The dollar figures for the primary surplus for the remaining reviews are based on calculation of seven per cent of gross domestic product.

Apart from periodic perform-ance criteria, IMF conditions also include continuous perform-ance criteria. The continuous benchmarks include assurance that there is no financing of Clarendon Alumina Production (CAP) by the Government or any public body, including Petro-Caribe, as well as no new Government guarantee for CAP or use of public assets - other than shares in CAP and assets owned by CAP - as collateral for third-party financing of CAP, both conditions of which have so far been met.


Another continuous benchmark involves capping the total loan value of all new user-funded public-private partnerships at three per cent of GDP on a cumulative basis over the period of the four-year programme - a benchmark that also has so far been met.

The Government was also required to implement a Cabinet decision stipulating the immediate cessation of granting of discretionary waivers as stipulated in the technical memorandum of understanding.

Jamaica has met most of the 35 benchmarks on institutional fiscal reforms, tax and tax administration reforms, financial sector and growth-enhancing structural reforms it has so far been tasked under the IMF programme.

Within the next four months, by June 30, a new policy that will ensure consistent public financial management rules for public bodies is to be developed and submitted to Cabinet for approval.

The Jamaican Government had proposed that by March 31, 2016 it would increase the capacity of the post-clearance audit unit in the Jamaica Customs Agency through the hiring of 15 more auditors.

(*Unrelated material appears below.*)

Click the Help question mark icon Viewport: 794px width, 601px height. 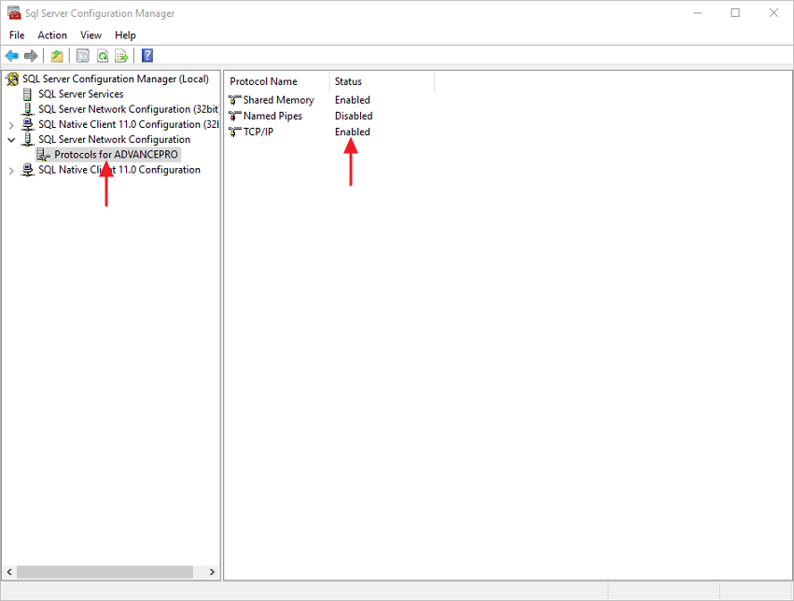click(x=147, y=56)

The quantitative performance criteria also require the Government to meet specific fiscal targets on tax revenue, the overall balance of the public sector, central government direct and guaranteed debt, central government accumulation of domestic arrears and tax refund arrears, consolidated Government accumulation of external debt payments, as well as maintain a floor on social spending.

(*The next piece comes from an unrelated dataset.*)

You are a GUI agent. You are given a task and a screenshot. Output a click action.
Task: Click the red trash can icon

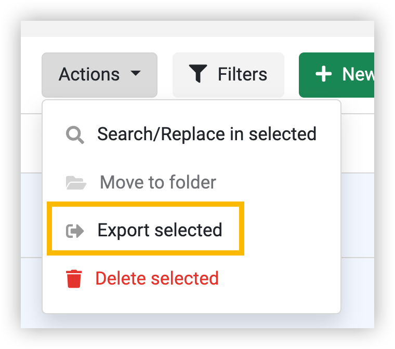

Monetary targets include maintaining a floor on the cumulative change in the NIR and a ceiling on the cumulative change in net domestic assets from the end of December 2014 until the end of the programme.

The last review of Jamaica's economic performance estimated that the public debt would close the fiscal year ending March 2016 at 125.1 per cent of GDP, and would fall further to 121 per cent at year ending March 2017, when the four-year EFF wraps up. Five years after that, Jamaica's debt ratio is expected to fall to 91 per cent of GP.